When 46-year-old Than Thol got a $900 loan from Samic Microfinance last year, he took advantage of a little-known and lengthily worded insurance program called Measure for Economic and Accelerated Development for All, or MEADA.
MEADA provides coverage for families of mostly lower-income borrowers in the case of an accidental death. For an annual payment of $15, Thol is shielded against confiscation of his collateral in the event that he dies before paying off the loan.
“As a bread-winner, the life of my family strongly depends on me,” Thol, a resident of Phnom Penh’s Dangkor district, said yesterday. “If something bad happens to me, I do not want my wife and my four children saddled with debt.”
So-called micro-life insurance is catching on in the Kingdom, according to the small amount of companies who provide the product.
MEADA began as a pilot project of Samic Microfinance in 2007, bringing in around 700 clients during the initial roll out.
Fast-forward to 2013 and the now independent company is averaging the same number of clients per month, according to MEADA’s executive director, Khem Sary.
Sary told the Post yesterday that more than 16,000 Cambodians have bought basic life and loan protection insurance policies through MEADA.
“The number of clients is increasing from year to year.
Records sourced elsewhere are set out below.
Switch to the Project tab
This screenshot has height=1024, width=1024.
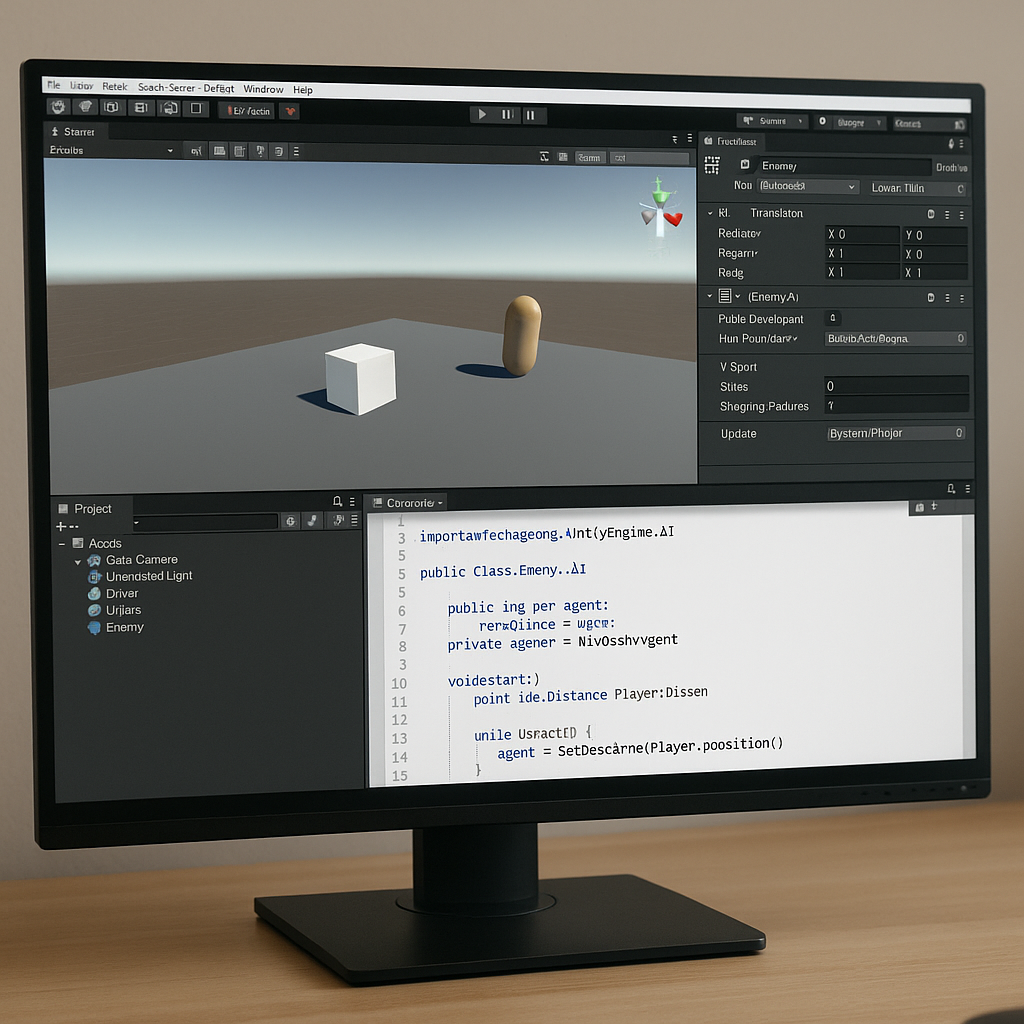pos(92,508)
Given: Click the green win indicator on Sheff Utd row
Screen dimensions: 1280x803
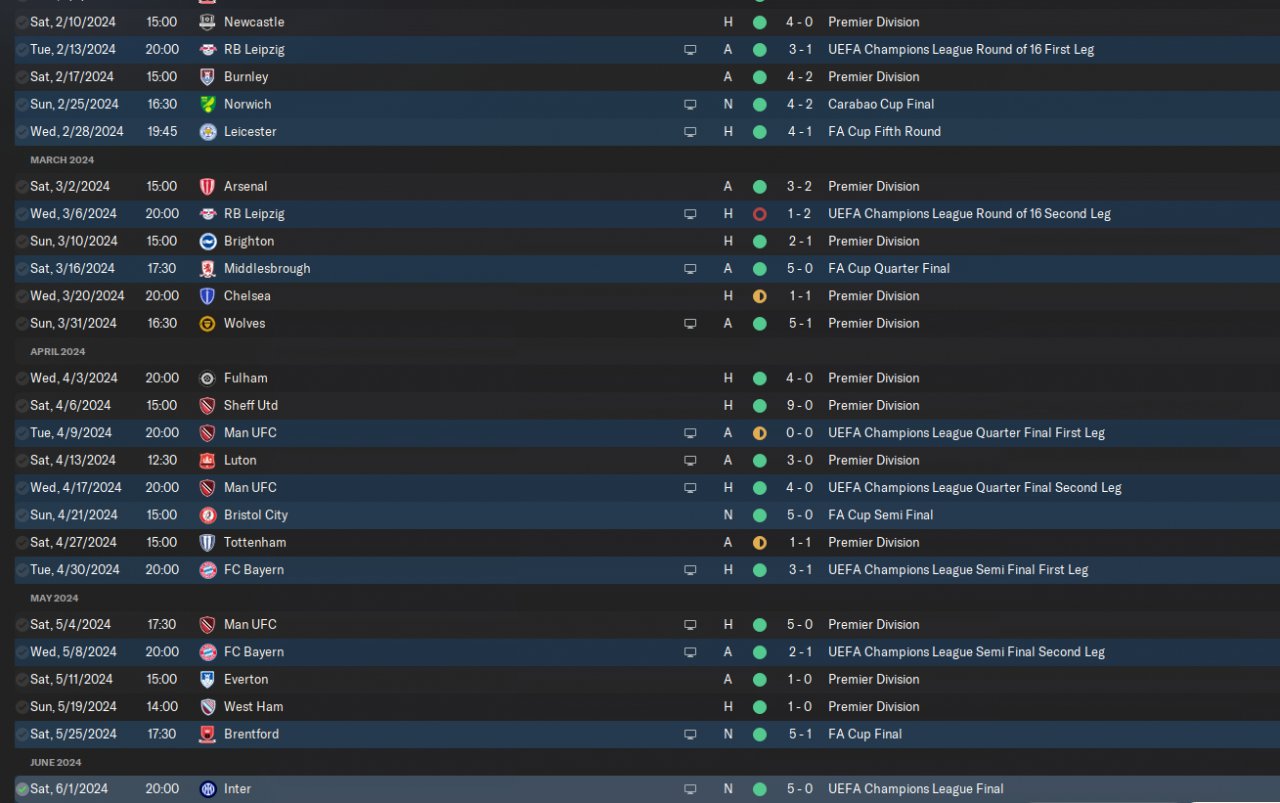Looking at the screenshot, I should [x=759, y=406].
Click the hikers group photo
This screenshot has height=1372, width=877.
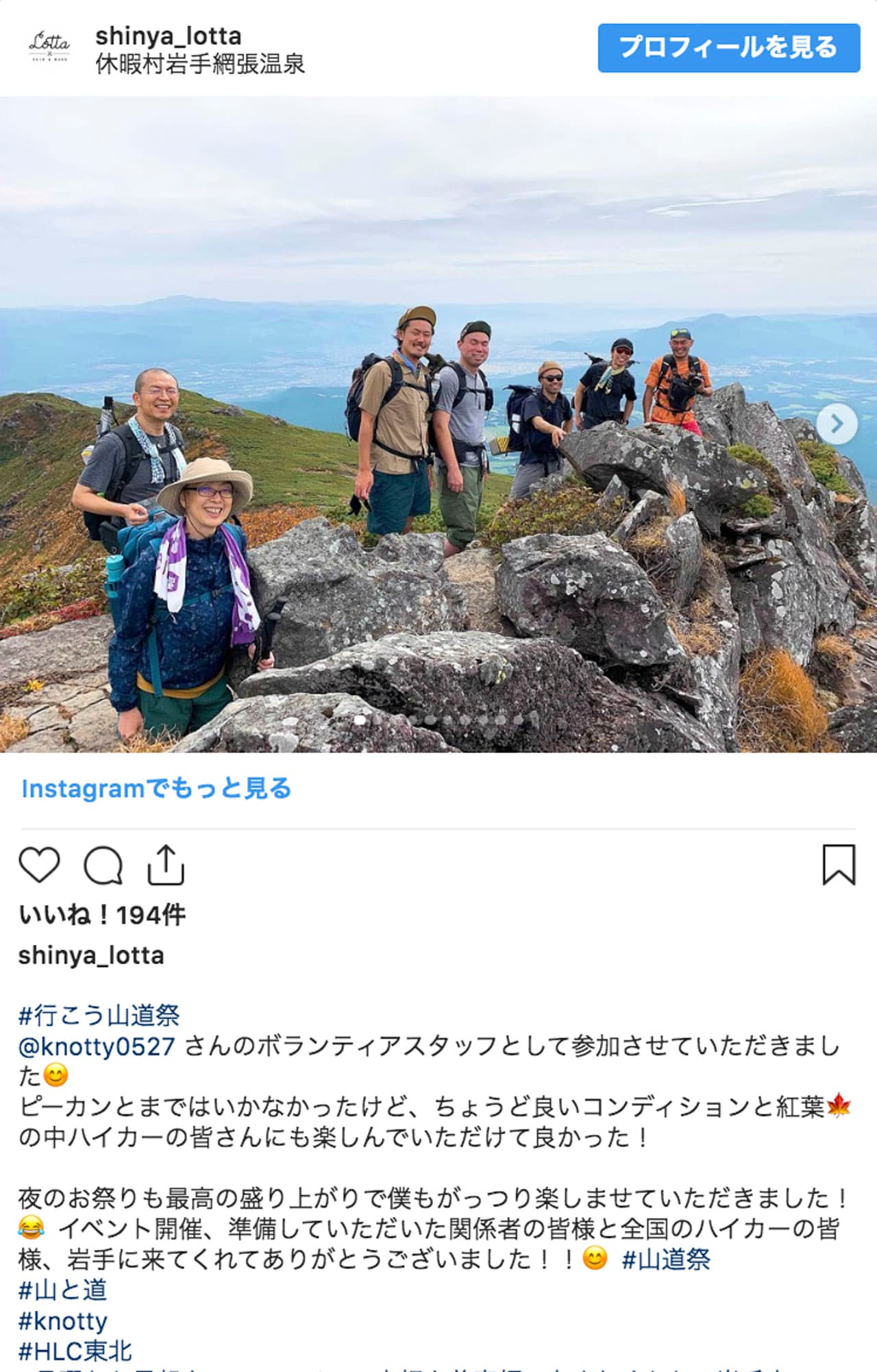coord(438,424)
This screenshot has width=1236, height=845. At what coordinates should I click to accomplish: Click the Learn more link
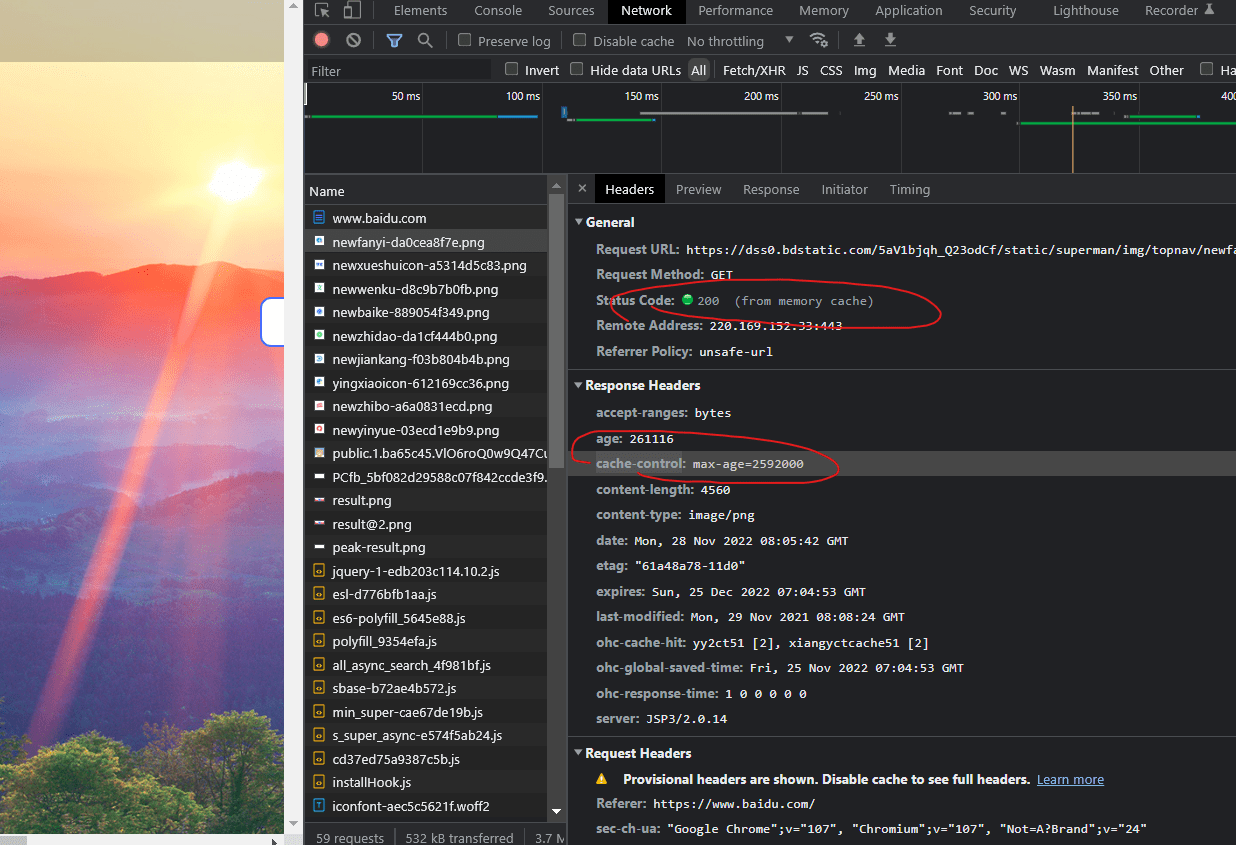tap(1070, 779)

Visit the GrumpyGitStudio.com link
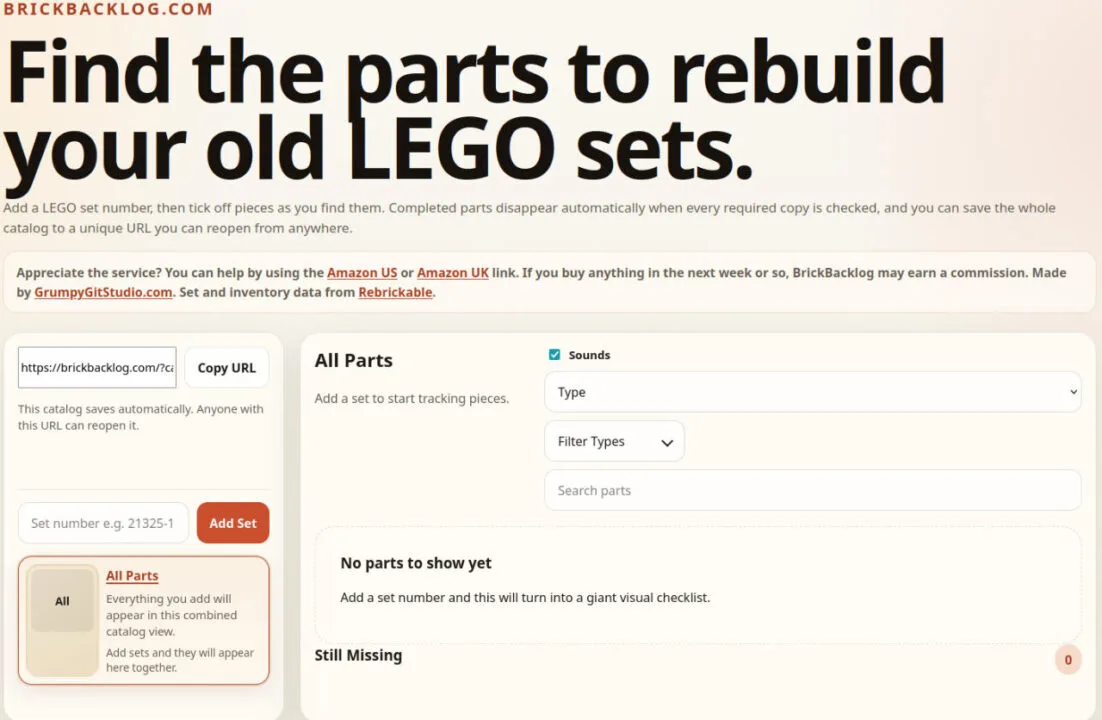[x=103, y=293]
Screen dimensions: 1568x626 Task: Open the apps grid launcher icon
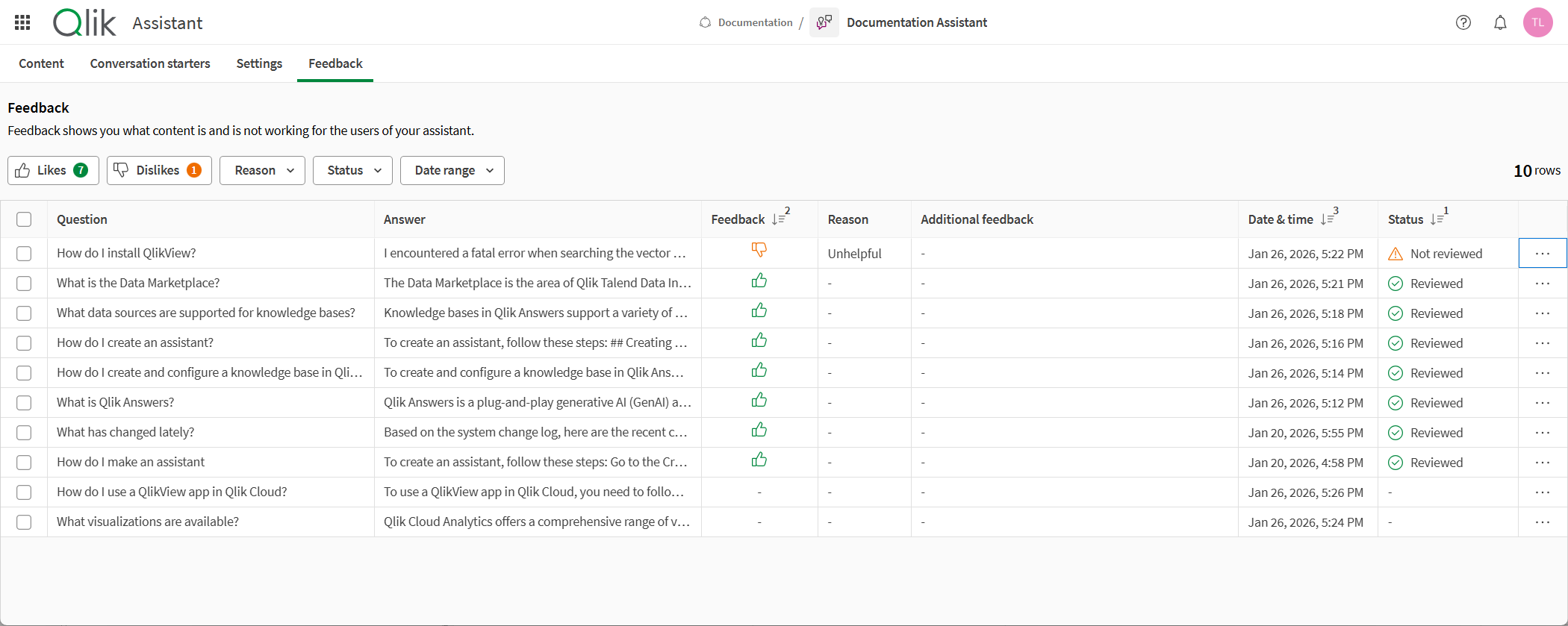[22, 22]
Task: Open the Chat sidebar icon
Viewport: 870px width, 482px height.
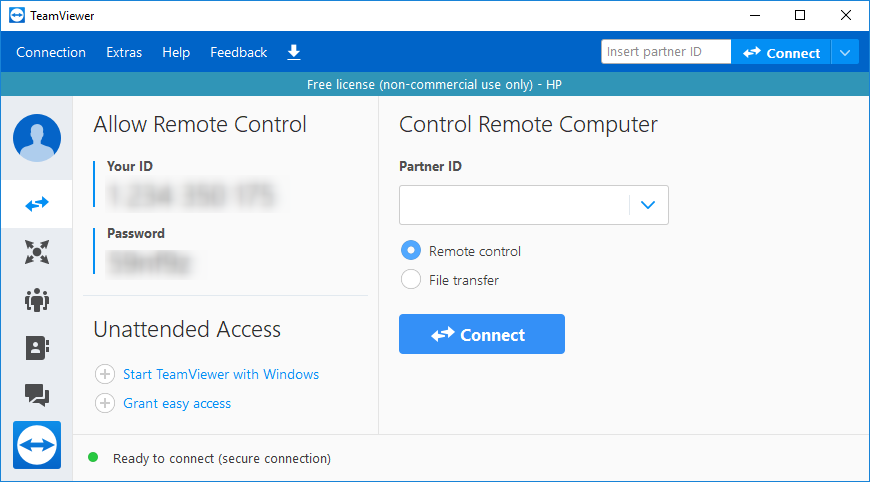Action: 37,395
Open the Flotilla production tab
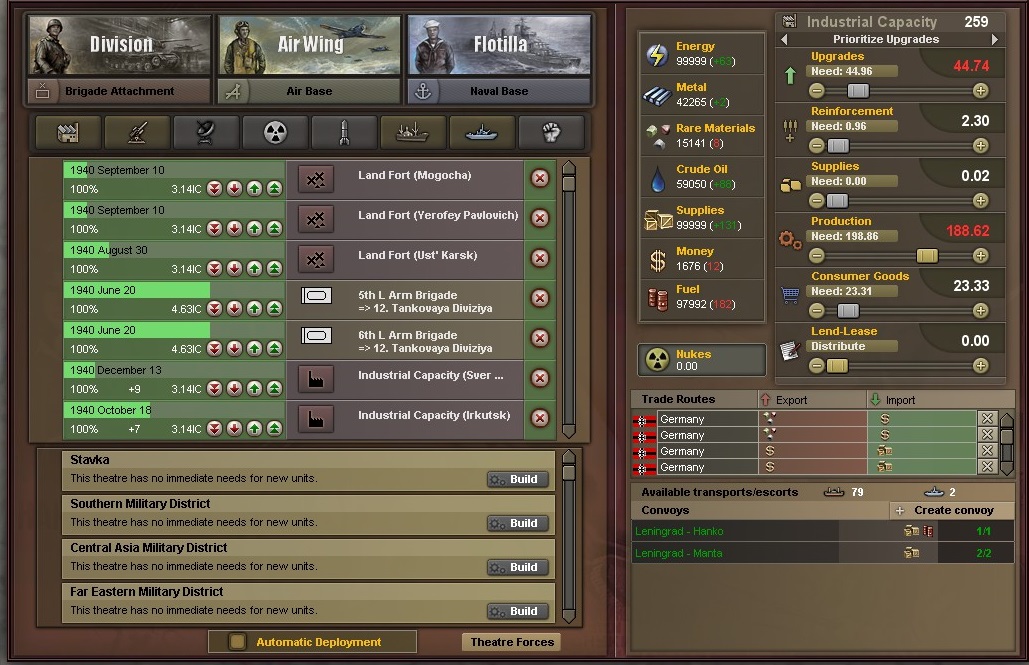Screen dimensions: 1029x665 coord(499,45)
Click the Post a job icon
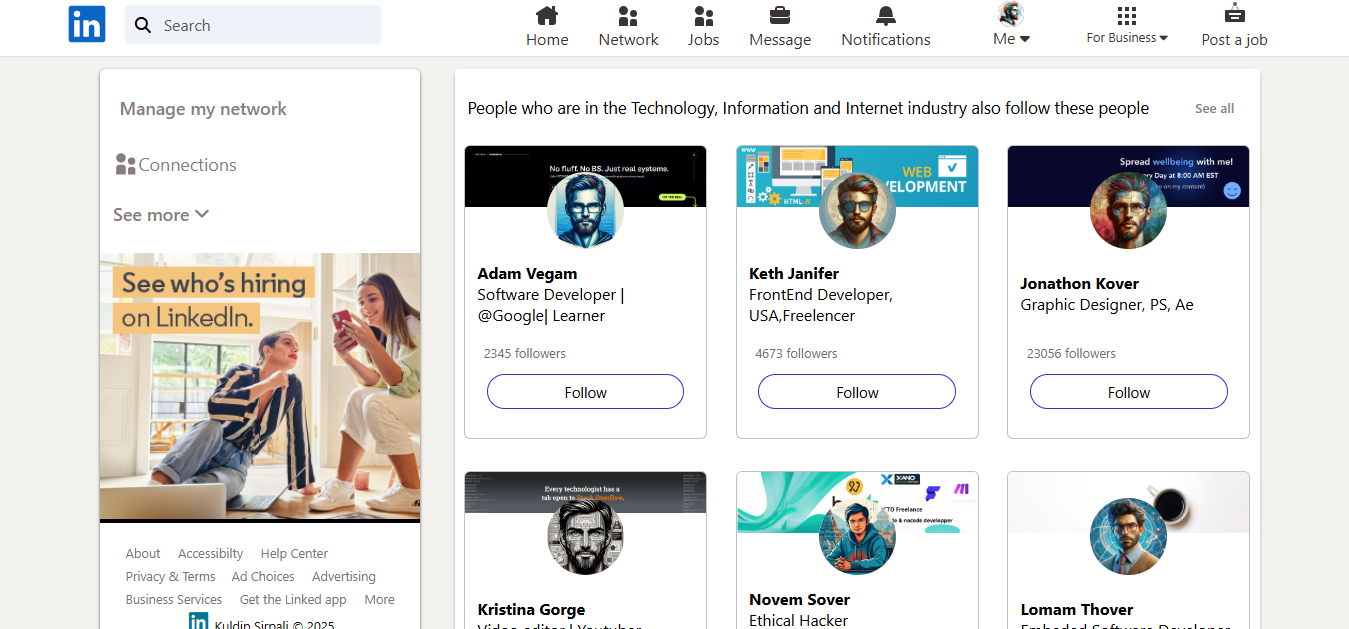 click(x=1234, y=14)
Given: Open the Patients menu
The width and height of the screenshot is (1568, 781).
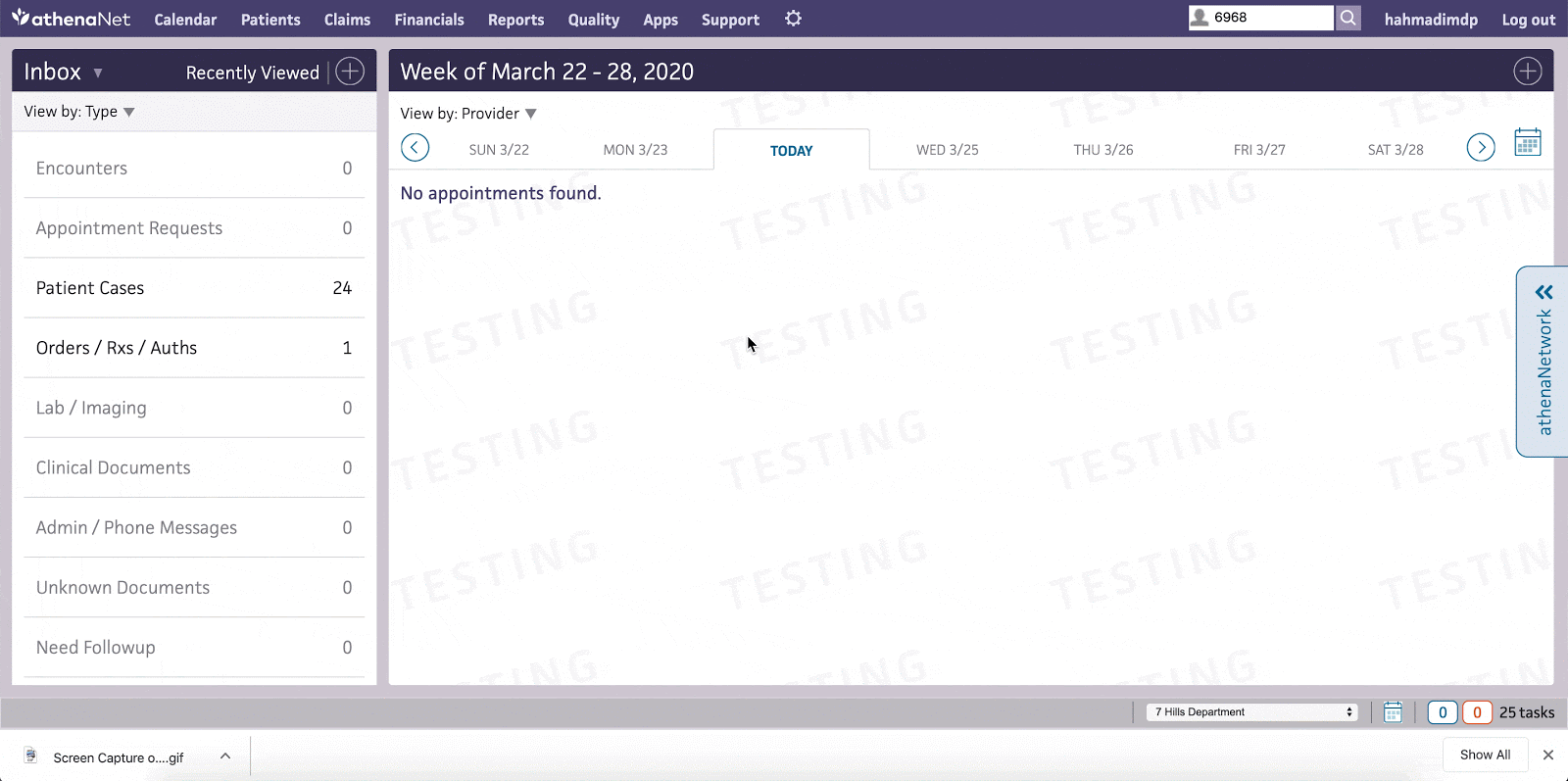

More people understand how the insurance services benefit their family and [help] avoid vulnerability,” Sary said.
MEADA is not the only micro-life insurance program seeing growing demand in Cambodia.
Early last year, Prevoir Kampuchea Micro-life Insurance (PKMI), a subsidiary of France’s Prevoir life and health insurance group, began offering policies with coverage ceilings of $5,000 to Cambodians in mostly rural areas and with limited incomes.
Norng Makara, deputy chief executive officer for PKMI, told the Post yesterday that awareness of micro-life insurance is spreading.
After a year of operation, the company has gained more than 1,000 clients. Among them, 50 per cent are already taking out loans from separate microfinance institutions, he said.
Makara credits the growth to advertising campaigns and the fact that microfinance organisations are explaining the benefits of the policies to potential customers.
“Cambodia has demand for micro-life insurance services, and we are trying to capture the opportunities,” Makara said. “At least a million people in Cambodia are our target customers, and that number will grow as the Cambodian economy grows.”
According to a recent report from the Cambodian Microfinance Association, about 1.6 million families were using MFI loans as of the end of March.